Puede decirse que la escuela ha cambiado con la época y los gobiernos. En los 90, a pesar de tener un plantel de profesores de excelencia, los talleres estaban vacíos. La falta de presupuesto generaba largas colas para usar un torno, y algunas herramientas sólo las veían en las fotocopias de un libro.

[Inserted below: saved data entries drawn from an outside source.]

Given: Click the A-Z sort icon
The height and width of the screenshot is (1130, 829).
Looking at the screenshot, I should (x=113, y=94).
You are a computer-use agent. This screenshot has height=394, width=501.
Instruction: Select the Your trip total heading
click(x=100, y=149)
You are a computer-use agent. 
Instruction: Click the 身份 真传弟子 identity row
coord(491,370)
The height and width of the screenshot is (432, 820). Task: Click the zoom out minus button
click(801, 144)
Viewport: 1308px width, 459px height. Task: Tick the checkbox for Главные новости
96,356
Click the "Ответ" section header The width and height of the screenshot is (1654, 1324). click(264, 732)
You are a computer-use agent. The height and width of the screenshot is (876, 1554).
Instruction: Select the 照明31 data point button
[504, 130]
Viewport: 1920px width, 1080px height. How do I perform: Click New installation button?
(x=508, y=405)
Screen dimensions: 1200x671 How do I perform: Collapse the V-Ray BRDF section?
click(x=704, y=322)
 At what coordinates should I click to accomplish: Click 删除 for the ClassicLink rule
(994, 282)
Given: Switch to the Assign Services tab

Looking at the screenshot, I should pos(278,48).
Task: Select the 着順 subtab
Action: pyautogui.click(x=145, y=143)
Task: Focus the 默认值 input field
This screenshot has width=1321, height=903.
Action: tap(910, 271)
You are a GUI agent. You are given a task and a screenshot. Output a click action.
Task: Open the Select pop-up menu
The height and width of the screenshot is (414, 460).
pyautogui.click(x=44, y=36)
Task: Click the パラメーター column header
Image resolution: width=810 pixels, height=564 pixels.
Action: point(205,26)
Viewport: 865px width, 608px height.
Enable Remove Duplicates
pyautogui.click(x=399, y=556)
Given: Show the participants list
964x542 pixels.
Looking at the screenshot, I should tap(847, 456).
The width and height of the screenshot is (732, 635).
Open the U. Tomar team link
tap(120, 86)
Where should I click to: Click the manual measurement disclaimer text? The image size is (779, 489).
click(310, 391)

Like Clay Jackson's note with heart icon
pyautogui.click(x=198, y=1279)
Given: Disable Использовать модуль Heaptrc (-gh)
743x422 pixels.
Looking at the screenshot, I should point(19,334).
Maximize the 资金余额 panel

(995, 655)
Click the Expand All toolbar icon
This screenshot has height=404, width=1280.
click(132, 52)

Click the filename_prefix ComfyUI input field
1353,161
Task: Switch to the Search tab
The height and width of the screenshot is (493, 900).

Hoy la situación es distinta. Los chicos manejan otra tecnología y lo que ven en las aulas pueden llevarlo a la práctica. Sueñan y se desvelan por estar en ese mundo del petróleo y ganar grandes sueldos, algo que no era tan evidente en otra época.

CIFRA
950 alumnos tiene la actual EPET N° 2 de Centenario.
En los 90 supo tener 600. La matrícula subió de a poco. El colegio de jornada completa mantiene su prestigio como creador de alumnos con oficio. Pero no todos pueden terminar.


Epet N° 22
La nueva técnica para el petróleo

La expectativa por la creación del la EPET N° 22, que tendrá orientación en hidrocarburos, es grande en la localidad. Si bien el Consejo Provincial de Educación, a cargo de Oscar Compañ, tomó la decisión de sumar este establecimiento por la necesidad de la población de la ciudad, aún es una incógnita saber de qué manera se implementará en marzo del año que viene. Se necesitan profesores especializados, pero sólo en los ciclos avanzados. Por ahora, compartirán casi los mismos contenidos con la EPET N° 2 en primero, segundo y tercer año. La nueva escuela (que todavía no tiene una resolución oficial) funcionará en el viejo edificio donde hoy da clases la Escuela N° 358. Allí tendrán clases tres cursos, que totalizan unos 60 alumnos.